DATASET RECORDS START

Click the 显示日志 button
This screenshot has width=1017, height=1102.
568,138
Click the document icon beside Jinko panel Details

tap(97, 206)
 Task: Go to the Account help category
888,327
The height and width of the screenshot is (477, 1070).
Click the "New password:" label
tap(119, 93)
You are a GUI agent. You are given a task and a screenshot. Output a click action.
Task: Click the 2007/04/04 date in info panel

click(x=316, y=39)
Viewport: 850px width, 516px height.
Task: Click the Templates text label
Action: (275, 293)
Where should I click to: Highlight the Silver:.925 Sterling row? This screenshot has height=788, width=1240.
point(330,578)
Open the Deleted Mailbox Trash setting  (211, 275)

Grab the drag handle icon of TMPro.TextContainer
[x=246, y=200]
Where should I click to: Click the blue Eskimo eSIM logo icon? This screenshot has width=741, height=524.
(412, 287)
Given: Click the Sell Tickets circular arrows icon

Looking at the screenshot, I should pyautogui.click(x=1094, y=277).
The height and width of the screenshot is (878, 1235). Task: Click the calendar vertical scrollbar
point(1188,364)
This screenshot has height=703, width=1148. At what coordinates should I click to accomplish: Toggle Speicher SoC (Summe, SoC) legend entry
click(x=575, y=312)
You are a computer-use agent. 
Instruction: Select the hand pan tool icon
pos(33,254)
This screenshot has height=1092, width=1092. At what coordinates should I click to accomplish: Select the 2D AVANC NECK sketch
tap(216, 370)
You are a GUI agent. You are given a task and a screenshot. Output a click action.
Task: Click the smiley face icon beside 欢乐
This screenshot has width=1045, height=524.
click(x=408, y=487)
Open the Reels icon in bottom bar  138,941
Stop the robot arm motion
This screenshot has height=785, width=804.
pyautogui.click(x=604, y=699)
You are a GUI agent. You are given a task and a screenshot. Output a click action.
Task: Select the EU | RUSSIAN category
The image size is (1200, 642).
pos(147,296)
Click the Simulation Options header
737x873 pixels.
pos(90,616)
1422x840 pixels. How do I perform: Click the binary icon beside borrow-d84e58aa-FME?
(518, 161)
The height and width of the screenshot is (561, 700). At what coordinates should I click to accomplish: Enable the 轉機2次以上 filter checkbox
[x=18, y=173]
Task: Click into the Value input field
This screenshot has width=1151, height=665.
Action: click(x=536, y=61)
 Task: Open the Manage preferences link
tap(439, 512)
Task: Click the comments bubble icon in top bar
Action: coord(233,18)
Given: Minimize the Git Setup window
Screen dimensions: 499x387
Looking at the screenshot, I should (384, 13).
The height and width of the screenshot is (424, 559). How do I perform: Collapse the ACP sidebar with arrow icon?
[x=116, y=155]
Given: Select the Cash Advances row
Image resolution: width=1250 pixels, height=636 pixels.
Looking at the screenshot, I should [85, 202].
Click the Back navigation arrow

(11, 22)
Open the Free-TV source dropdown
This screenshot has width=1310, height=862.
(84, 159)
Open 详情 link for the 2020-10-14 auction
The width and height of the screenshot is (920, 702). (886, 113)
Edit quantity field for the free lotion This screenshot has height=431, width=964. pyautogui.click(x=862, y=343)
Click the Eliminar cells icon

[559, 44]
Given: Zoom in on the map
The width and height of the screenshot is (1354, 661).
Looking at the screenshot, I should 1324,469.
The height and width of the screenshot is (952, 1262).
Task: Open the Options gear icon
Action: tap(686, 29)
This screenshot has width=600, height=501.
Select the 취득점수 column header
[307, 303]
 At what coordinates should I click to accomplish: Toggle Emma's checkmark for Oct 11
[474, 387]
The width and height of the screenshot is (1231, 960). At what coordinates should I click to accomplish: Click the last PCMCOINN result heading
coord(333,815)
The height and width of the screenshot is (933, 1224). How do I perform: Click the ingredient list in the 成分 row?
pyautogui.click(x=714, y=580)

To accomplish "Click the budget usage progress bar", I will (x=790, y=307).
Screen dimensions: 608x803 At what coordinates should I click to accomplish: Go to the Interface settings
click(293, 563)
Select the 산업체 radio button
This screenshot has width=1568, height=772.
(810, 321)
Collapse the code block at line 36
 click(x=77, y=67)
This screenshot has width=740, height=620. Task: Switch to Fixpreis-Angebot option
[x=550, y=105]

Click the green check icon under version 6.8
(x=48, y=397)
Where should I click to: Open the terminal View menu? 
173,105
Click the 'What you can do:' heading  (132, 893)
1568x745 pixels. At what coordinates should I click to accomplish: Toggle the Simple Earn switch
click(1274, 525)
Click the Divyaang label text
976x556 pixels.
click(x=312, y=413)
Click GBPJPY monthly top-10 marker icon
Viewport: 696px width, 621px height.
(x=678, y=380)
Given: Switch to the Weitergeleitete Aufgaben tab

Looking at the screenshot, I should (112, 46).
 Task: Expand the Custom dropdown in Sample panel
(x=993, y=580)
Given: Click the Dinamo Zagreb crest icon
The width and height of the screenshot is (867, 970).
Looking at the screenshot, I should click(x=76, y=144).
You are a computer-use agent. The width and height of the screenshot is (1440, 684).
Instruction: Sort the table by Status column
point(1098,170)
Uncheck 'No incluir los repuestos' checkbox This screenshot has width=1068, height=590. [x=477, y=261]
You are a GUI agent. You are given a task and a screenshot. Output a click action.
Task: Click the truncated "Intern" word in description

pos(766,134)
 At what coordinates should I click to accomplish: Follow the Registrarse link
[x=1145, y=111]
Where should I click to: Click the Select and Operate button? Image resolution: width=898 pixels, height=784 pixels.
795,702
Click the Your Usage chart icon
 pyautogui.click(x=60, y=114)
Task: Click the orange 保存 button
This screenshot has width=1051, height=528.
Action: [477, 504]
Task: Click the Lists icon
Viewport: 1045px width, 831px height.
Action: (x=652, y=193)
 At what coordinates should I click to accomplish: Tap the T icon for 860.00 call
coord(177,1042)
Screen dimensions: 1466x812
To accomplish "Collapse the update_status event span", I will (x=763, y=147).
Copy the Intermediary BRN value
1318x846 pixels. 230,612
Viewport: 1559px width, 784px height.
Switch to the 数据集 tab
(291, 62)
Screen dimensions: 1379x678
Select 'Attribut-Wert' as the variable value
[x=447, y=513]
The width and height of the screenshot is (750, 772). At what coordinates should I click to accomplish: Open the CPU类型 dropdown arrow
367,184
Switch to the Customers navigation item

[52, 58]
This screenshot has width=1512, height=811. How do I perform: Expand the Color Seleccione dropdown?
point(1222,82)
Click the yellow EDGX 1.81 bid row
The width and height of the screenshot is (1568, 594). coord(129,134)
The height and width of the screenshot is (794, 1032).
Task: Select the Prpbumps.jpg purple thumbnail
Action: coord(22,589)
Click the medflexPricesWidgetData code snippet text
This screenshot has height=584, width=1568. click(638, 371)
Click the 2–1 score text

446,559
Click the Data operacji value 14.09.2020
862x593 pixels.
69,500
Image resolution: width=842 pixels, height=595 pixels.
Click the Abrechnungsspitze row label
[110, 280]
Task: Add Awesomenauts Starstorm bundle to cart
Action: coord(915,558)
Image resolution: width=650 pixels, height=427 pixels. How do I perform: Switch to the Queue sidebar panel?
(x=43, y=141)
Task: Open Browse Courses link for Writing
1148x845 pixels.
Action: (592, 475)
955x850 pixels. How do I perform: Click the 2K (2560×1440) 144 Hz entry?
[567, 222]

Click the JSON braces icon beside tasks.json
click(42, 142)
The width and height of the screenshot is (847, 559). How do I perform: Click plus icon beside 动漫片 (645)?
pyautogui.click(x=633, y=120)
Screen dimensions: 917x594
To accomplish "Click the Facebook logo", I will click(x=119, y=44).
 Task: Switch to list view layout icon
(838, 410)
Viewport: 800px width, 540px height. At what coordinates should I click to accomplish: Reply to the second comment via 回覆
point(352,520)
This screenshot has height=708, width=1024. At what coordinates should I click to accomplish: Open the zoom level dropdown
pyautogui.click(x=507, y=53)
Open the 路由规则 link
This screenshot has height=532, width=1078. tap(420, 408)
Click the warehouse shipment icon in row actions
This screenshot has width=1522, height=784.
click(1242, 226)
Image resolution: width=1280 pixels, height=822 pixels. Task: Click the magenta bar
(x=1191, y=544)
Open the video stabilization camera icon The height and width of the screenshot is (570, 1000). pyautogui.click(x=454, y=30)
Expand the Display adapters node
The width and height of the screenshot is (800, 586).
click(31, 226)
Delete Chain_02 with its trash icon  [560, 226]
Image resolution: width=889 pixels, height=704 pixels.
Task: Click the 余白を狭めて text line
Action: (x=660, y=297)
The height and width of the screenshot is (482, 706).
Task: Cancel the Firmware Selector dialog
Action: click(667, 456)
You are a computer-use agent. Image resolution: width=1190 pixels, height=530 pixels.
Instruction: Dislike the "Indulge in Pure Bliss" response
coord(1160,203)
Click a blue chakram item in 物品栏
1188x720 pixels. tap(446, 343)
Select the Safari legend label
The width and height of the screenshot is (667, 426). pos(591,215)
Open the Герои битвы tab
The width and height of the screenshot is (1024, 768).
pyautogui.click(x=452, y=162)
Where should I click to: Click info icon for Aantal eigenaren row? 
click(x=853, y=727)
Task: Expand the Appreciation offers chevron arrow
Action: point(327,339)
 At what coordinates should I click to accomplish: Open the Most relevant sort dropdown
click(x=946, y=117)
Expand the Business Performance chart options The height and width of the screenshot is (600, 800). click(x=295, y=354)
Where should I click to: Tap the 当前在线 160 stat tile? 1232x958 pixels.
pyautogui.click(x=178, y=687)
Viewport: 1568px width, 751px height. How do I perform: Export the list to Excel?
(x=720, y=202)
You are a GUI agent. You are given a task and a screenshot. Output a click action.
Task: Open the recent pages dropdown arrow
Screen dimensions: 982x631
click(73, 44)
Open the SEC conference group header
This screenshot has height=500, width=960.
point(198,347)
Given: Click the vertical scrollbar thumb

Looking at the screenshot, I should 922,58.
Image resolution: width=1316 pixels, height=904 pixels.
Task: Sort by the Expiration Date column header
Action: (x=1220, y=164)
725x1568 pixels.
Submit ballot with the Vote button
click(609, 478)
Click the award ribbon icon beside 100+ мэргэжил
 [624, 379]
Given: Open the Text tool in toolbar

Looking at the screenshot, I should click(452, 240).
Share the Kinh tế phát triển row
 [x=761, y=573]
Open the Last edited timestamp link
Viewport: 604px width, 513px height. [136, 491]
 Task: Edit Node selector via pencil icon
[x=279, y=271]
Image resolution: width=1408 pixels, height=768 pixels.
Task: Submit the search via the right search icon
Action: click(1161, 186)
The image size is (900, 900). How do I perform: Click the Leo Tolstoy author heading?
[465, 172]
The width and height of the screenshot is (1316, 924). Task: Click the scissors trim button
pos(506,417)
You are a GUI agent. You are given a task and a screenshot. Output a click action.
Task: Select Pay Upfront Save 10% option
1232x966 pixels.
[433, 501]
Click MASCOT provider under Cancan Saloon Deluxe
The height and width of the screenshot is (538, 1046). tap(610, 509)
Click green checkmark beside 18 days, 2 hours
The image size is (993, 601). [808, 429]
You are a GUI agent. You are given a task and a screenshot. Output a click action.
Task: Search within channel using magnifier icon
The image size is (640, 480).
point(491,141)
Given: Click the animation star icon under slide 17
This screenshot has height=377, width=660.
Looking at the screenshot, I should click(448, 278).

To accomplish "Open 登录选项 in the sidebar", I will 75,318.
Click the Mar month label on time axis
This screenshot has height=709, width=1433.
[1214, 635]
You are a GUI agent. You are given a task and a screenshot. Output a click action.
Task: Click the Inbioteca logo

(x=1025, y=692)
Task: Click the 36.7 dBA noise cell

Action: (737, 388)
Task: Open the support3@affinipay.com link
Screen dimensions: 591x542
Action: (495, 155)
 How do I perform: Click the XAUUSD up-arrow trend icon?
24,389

DATASET RECORDS END

- TASK REQUIREMENTS -
Give back, exactly as written, the stretch from the line with "Click the green check icon under version 6.8" through the line with "Click the 'What", and no other lines from the records above.

- RESPONSE TO THE TASK -
Click the green check icon under version 6.8
(x=48, y=397)
Where should I click to: Open the terminal View menu? 
173,105
Click the 'What you can do:' heading  (132, 893)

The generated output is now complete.